§ PROVIDED MATERIAL
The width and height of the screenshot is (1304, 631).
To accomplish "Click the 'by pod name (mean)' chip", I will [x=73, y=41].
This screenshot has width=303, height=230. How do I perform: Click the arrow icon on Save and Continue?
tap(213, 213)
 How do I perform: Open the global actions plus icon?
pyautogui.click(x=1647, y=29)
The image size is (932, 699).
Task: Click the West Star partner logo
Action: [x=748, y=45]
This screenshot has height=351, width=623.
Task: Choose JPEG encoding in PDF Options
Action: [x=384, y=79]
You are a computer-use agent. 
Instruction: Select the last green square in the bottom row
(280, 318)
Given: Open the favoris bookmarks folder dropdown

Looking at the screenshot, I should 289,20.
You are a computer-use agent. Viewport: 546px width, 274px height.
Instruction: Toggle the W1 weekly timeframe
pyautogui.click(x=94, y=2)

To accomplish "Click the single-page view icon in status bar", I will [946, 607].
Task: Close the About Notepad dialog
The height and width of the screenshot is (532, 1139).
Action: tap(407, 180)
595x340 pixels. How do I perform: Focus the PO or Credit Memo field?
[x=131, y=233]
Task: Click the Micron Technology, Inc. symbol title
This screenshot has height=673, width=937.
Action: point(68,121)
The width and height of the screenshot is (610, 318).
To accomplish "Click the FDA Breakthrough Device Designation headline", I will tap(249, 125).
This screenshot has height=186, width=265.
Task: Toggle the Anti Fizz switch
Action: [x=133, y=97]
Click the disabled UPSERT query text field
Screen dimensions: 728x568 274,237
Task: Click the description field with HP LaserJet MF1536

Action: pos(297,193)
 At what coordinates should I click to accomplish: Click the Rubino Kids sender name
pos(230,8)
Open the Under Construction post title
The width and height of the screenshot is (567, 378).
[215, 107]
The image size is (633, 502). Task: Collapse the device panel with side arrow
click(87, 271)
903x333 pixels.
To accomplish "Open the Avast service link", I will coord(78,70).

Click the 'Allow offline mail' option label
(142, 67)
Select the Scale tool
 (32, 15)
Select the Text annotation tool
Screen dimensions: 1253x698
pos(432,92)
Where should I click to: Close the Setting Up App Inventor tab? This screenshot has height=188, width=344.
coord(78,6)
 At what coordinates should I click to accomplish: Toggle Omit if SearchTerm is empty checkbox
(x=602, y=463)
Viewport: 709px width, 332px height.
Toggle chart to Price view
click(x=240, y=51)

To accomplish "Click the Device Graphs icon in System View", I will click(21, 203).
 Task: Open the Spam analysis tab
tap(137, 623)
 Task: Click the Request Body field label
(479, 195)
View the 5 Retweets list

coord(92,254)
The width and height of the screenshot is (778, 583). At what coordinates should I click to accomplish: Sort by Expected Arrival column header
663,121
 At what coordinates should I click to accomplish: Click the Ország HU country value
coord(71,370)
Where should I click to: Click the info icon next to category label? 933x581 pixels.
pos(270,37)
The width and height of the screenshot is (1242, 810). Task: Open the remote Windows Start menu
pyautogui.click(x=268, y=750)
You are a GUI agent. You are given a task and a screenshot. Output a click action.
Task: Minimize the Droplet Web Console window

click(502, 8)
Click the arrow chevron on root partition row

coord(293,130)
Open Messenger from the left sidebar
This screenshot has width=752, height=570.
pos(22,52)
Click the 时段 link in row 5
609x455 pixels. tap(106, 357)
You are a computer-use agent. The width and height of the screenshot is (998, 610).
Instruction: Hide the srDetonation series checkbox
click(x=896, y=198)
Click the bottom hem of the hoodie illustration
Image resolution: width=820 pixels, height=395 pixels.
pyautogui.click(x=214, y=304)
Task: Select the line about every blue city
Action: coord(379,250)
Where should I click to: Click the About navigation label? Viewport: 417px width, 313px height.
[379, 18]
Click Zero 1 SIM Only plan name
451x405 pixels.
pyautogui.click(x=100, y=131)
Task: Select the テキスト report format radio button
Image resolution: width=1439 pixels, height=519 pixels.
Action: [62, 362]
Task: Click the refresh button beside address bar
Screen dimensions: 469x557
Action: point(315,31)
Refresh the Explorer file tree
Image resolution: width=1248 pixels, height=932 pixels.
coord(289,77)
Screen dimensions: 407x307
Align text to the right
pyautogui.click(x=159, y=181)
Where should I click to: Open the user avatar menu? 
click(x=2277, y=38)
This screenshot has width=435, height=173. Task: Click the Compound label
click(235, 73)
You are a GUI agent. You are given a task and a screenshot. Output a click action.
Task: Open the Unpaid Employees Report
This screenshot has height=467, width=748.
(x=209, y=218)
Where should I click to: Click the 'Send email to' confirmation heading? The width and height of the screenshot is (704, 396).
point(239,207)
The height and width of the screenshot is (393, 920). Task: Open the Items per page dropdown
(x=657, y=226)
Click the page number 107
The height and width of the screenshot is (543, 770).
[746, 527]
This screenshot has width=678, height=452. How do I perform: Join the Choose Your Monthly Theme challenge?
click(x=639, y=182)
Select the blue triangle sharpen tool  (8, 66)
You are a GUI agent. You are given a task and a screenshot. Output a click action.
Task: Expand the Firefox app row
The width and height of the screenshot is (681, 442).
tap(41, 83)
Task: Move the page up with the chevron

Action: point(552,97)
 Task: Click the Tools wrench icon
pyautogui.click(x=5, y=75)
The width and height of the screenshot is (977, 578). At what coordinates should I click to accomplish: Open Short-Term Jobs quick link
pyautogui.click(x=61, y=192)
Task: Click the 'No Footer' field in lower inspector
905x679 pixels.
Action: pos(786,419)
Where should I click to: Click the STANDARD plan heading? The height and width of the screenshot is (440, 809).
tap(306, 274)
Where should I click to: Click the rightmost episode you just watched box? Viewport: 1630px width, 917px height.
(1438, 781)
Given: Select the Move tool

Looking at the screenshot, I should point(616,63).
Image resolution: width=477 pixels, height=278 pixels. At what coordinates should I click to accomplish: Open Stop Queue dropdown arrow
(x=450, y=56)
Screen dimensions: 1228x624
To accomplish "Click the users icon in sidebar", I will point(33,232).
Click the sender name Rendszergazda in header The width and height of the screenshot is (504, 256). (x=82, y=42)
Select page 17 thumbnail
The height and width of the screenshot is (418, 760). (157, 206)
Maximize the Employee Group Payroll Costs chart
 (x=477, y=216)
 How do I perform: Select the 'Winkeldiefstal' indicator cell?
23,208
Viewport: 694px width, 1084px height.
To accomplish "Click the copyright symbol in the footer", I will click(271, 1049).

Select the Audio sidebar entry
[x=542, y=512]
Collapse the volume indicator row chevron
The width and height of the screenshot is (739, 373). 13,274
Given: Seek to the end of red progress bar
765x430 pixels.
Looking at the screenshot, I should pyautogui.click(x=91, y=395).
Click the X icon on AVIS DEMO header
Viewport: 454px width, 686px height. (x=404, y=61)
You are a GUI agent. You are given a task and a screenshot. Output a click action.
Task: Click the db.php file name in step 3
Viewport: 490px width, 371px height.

§ STATED PROBLEM
Locate every line in the material above that contains the string "size", and copy each of those lines.

§ FINISHED EXERCISE
The image size is (932, 699).
The image size is (633, 502). Task: Collapse the device panel with side arrow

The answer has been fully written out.